- _Exercise requirements_: Please print nothing but the lines from the one with "You are a computer-use" to the last line of the records below, and omit pictures.

═══ Material for this exercise

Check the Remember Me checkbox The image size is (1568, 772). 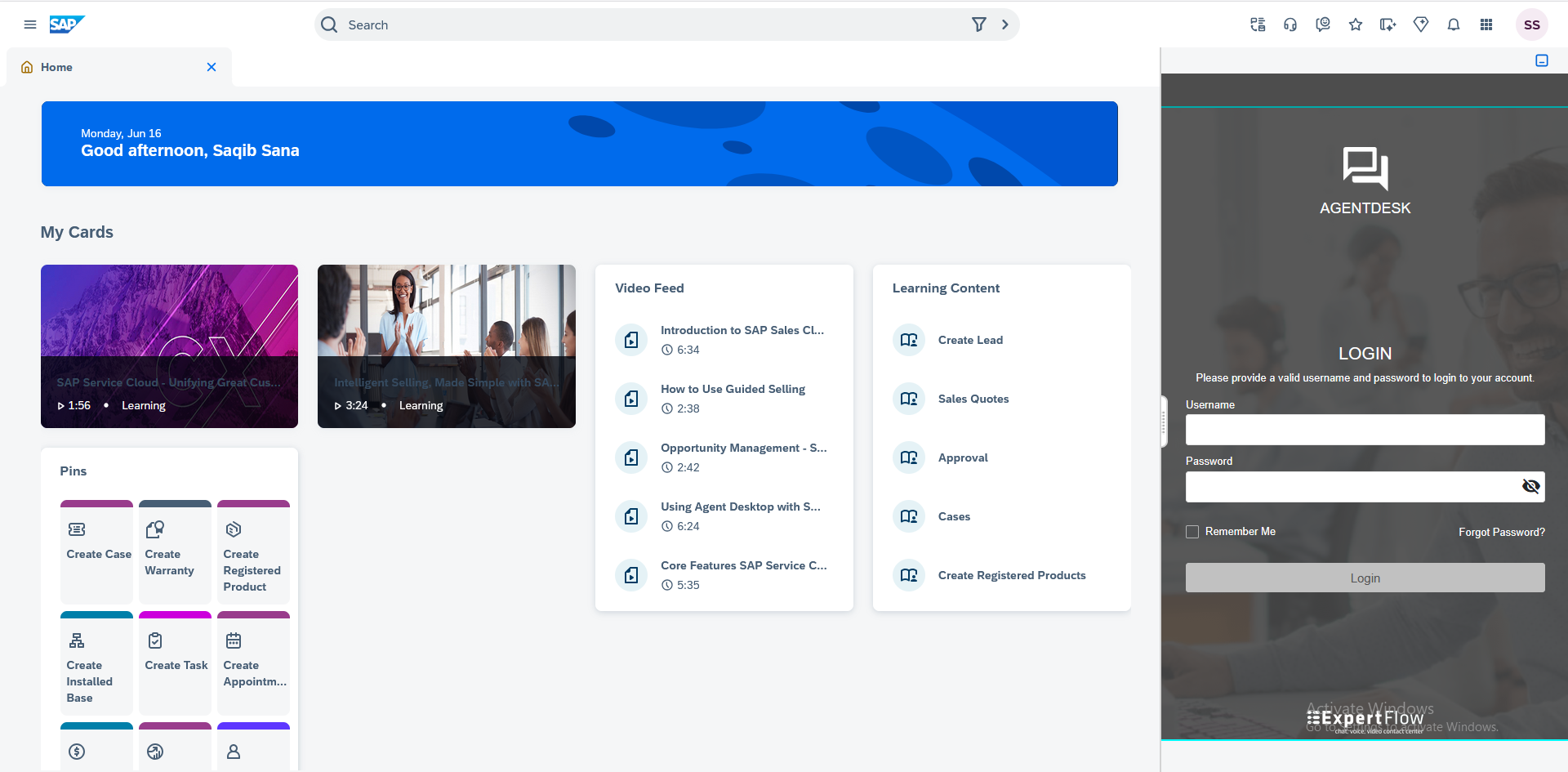(x=1192, y=532)
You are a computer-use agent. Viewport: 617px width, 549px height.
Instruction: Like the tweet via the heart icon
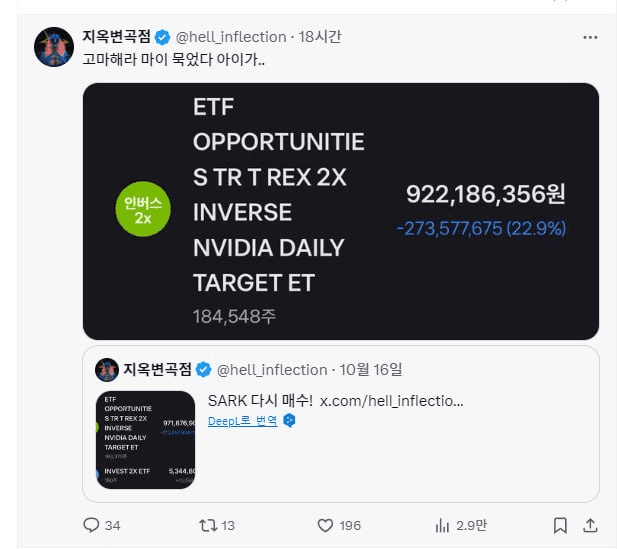coord(325,525)
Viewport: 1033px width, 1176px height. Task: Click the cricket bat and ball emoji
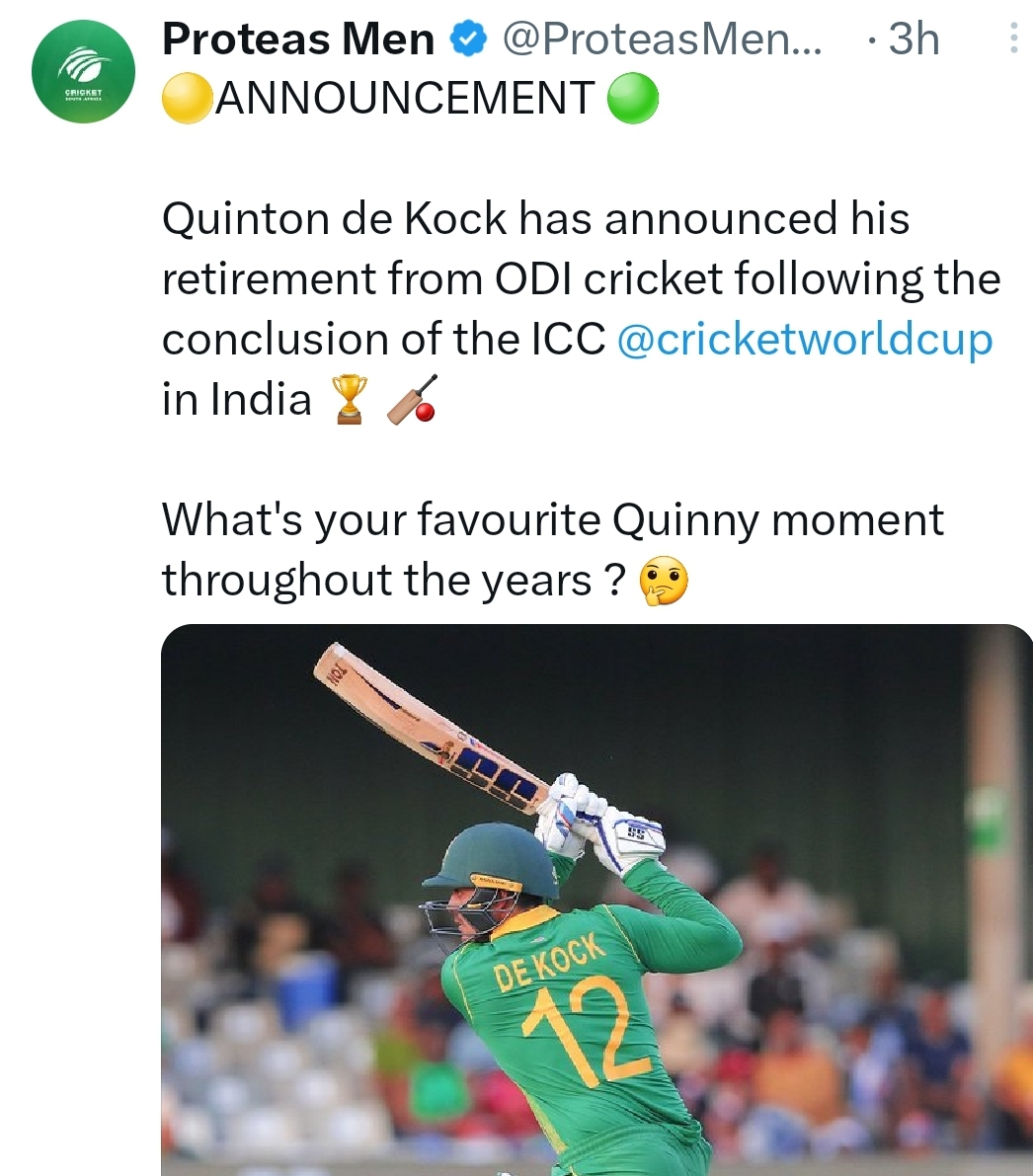411,399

══════

- _Result of this exercise_:
You are a computer-use agent. Viewport: 617px width, 549px height.
Instruction: Like the tweet via the heart icon
coord(325,525)
Viewport: 1033px width, 1176px height. Task: Click the cricket bat and ball emoji
411,399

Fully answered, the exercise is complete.